The second and third tracks complement the first by initiating the journey that it claims to want to embark on. ‘Goldshine’ features Lance Herman on vocals, Reza Khota on guitar and Nils Berg on flute in a dreamy and euphoric first few steps. This is followed by ‘Ladders’, where Schrire features again, as well as Cooper’s double bass. The track starts off with eerie vocals and a thumping bass which, along with the lyrics, indicate the point at the beginning of a journey at which doubt sets in. But the track fights through this doubt and triumphs in the end with a soothing synth line and a crisp, celebratory trumpet solo.
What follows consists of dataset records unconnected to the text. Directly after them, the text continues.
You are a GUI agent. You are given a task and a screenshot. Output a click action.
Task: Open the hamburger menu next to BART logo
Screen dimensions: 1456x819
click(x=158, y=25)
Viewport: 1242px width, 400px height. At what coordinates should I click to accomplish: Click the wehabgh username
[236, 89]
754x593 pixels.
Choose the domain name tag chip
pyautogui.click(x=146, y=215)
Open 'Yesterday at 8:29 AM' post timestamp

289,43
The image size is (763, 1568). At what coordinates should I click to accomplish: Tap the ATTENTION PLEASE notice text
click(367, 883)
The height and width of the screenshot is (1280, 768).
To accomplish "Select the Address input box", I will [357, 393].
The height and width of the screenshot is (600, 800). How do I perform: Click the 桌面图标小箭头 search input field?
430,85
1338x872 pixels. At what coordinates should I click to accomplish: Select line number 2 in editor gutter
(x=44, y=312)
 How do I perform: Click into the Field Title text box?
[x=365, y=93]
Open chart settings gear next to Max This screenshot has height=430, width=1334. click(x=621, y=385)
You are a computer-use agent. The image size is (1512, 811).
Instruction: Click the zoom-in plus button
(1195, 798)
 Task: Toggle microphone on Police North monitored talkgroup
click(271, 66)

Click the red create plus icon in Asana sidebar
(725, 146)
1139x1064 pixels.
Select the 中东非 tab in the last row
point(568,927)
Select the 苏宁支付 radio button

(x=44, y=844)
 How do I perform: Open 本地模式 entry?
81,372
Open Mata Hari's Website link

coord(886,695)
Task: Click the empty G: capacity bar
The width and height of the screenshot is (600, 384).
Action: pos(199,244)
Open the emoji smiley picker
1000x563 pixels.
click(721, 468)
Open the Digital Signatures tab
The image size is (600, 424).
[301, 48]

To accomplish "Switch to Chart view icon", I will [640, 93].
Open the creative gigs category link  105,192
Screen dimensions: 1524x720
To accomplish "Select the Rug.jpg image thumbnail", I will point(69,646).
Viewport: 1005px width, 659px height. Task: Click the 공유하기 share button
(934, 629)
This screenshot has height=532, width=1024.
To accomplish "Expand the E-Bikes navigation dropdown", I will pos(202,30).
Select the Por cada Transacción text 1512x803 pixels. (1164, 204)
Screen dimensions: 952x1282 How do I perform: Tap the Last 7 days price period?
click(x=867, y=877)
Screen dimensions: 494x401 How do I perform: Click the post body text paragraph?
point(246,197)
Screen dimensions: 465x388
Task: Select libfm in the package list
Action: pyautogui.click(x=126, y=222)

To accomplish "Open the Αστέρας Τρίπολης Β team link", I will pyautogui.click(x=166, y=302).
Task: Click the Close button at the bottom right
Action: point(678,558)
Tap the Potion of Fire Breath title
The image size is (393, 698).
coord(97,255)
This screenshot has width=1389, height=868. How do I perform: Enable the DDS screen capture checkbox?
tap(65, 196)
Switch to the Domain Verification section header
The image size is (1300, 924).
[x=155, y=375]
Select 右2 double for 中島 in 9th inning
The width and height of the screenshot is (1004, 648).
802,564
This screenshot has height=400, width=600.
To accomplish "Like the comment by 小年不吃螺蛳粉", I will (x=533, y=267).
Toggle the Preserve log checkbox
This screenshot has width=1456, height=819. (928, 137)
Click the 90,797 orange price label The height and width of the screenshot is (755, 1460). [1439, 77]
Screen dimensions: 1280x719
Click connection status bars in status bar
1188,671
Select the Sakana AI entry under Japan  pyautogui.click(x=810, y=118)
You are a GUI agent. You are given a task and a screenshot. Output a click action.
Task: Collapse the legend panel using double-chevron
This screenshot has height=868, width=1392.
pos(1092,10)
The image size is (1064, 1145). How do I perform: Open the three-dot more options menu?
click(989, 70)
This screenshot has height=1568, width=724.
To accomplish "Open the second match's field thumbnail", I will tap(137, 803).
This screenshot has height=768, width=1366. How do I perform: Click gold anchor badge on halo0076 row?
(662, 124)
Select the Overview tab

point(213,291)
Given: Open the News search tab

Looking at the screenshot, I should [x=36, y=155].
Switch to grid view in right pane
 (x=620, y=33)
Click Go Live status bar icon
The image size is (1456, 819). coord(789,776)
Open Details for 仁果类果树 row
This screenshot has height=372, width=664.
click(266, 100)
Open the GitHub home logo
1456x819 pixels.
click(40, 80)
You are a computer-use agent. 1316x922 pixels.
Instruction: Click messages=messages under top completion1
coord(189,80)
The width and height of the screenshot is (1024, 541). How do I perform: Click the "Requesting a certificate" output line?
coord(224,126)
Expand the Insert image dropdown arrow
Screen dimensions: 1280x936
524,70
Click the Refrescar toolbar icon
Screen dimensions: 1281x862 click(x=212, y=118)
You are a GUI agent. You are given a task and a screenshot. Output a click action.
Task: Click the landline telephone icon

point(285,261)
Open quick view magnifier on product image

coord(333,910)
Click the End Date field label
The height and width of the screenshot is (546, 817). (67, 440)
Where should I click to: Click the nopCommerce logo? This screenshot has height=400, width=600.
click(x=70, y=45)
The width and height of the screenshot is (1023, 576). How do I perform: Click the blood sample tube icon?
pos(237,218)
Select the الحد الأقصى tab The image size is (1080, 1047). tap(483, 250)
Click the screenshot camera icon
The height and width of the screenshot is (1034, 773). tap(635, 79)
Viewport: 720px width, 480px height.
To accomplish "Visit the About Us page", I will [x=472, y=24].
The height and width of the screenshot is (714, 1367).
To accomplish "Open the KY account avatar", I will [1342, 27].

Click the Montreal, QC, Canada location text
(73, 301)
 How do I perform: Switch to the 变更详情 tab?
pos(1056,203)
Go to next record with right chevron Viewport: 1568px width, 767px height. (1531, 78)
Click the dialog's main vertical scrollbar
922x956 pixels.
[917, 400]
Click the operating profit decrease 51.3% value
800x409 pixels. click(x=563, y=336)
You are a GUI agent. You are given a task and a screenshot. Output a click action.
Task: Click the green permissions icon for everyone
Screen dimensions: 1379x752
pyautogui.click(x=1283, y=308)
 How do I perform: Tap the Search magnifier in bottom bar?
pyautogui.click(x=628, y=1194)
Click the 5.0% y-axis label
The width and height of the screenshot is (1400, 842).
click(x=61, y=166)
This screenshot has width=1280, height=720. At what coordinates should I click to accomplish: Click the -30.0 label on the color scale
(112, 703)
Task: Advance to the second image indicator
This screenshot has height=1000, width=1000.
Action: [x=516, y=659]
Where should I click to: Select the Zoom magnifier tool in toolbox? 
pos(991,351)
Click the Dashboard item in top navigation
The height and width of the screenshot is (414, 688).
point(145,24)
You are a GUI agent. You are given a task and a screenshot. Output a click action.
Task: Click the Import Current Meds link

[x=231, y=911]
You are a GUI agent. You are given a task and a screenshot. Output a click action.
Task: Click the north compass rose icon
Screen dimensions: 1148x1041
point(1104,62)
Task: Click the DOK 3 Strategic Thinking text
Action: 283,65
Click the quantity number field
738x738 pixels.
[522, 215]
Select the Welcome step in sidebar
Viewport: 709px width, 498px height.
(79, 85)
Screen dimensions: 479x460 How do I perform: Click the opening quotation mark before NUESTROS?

As fellow Platform editor, Andy Petersen, discusses in his analysis of authenticity in South African music in the print edition of Platform Issue 01, it is clear that we should all keep listening. Keep listening for musicians like Shane Cooper. Musicians who are brave and willing to make music that is sincere and resonates with who they are and not just what the internet is telling them to make. Lead Me To The Water is a beautifully constructed and exciting glimpse into the future.
Check out the EP when it drops later today and the launch at True Italic on Bree Street on Friday 6 December.